They couldn't believe it - so very sad.
Buying wolf dog mixes is not saving wolves.
It's perpetuating and condoning keeping these majestic, wild animals in captivity where they were never meant to be.


----------



## mosul210 (Mar 23, 2012)

msvette2u said:


> My parents had gone on vacation and somewhere during their trip they'd seen wolf x puppies for sale.
> The dad of the litters...aka the producer ($$$), a purebred wolf, was in a huge heavy duty pen, and was jumping up and down, and snarling, snapping, etc.
> That was his life. Confined to a 6x6 kennel for his life
> 
> ...


Heh I've seen puppy mills worst than that. Irresponsible owners and breeders are unfortunately not limited to any specific breed. I support anyone willing to stop this type of practice. I have many agencies I advocate if you really want to help get with me on the side.


----------



## lemans (Jun 18, 2005)

mosul210 said:


> Heh I've seen puppy mills worst than that. Irresponsible owners and breeders are unfortunately not limited to any specific breed. I support anyone willing to stop this type of practice.

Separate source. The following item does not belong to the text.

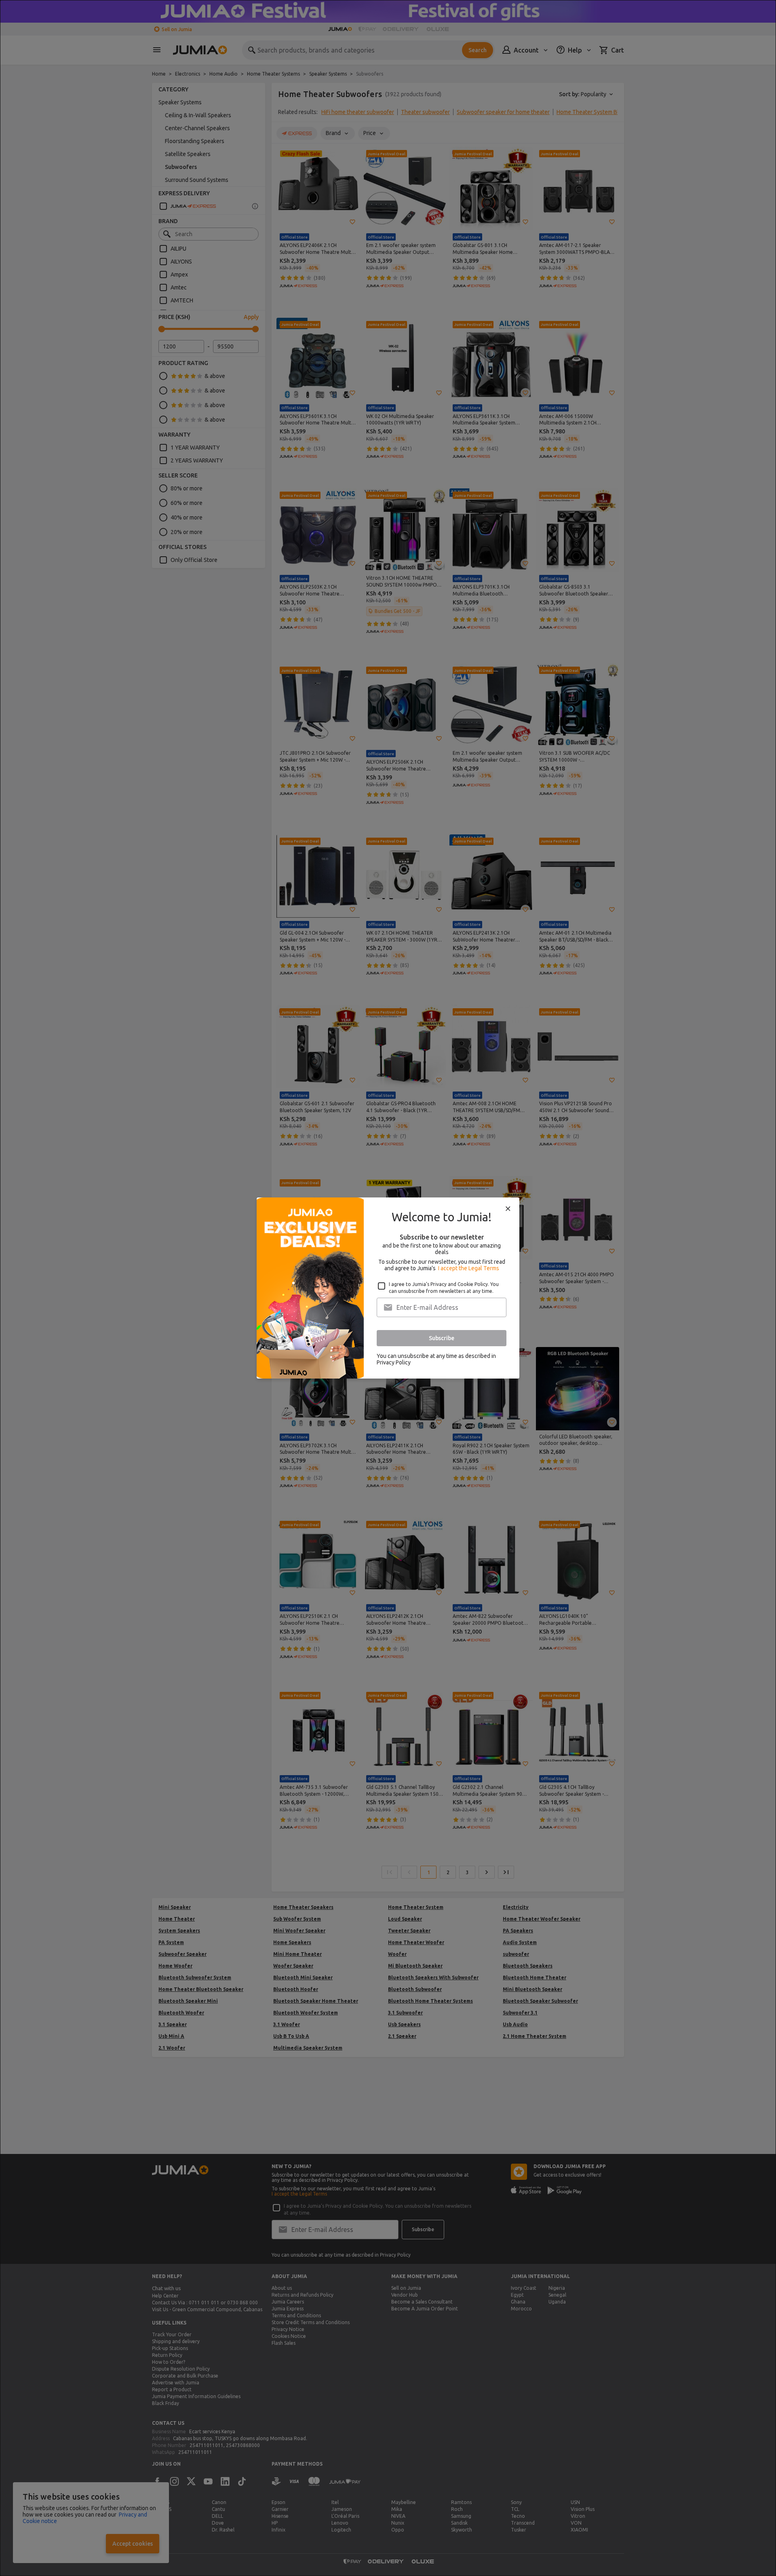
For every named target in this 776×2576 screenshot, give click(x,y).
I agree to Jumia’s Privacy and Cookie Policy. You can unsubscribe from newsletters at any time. (444, 1288)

I have many agencies I advocate if you really want to help get with me on the side.


I support anyone willing to stop this type of practice of **swearing is swearing even with symbols** with mother nature, for their own delusional agenda.


----------



## msvette2u (Mar 20, 2006)

mosul210 said:


> Heh I've seen puppy mills worst than that. Irresponsible owners and breeders are unfortunately not limited to any specific breed. I support anyone willing to stop this type of practice. I have many agencies I advocate if you really want to help get with me on the side.


How does "puppy mills are worst" make _that_ okay?? Why would anyone who loves wolves not be appalled by that, or by the breeding of wolves to dogs?

I support Wolf Haven, who is against (as mentioned previously) the keeping of wolves or wolf dogs as pets, and who have numerous wolf conservation programs. 
Did you look around their site?
Wolf Haven International | Working For Wolf Conservation


----------



## msvette2u (Mar 20, 2006)

PS. there's an important call to action as wolves are being killed right here in WA.

Four Wolves Slated for Death in WA


----------



## mosul210 (Mar 23, 2012)

lemans said:


> I support anyone willing to stop this type of practice of ********* with mother nature, for their own delusional agenda.


Wait so this type of language is allowed as long as someone enters a special character in the syntax of the word? How sad, instead of starting a new thread on a discussions forum my picture thread is spammed. Oh well hopefully the thread will be properly moderated.


----------



## mosul210 (Mar 23, 2012)

msvette2u said:


> PS. there's an important call to action as wolves are being killed right here in WA.
> 
> Four Wolves Slated for Death in WA


Hey if you want to help we have some petitions going on right now:

There is a proposed wolf hunting bill in Michchian State we are against. Please go to www.thepetitionsite.com to voice your opinion.

Also go to www.change.org to stop the slaughter of Washington State wolves.

I have many causes for those interested but I do not want to deviate too far from this great GSD site so get at me on the side.


----------



## Courtney (Feb 12, 2010)

mosul210 said:


> I agree that was a great documentary, I've actually followed the Dutchers and some of their causes for a few years myself. Another great documentary you may enjoy is Wolves Unleashed, for more info go to: www.wolvesunleashed.com


Thank you for the link. I will check it out


----------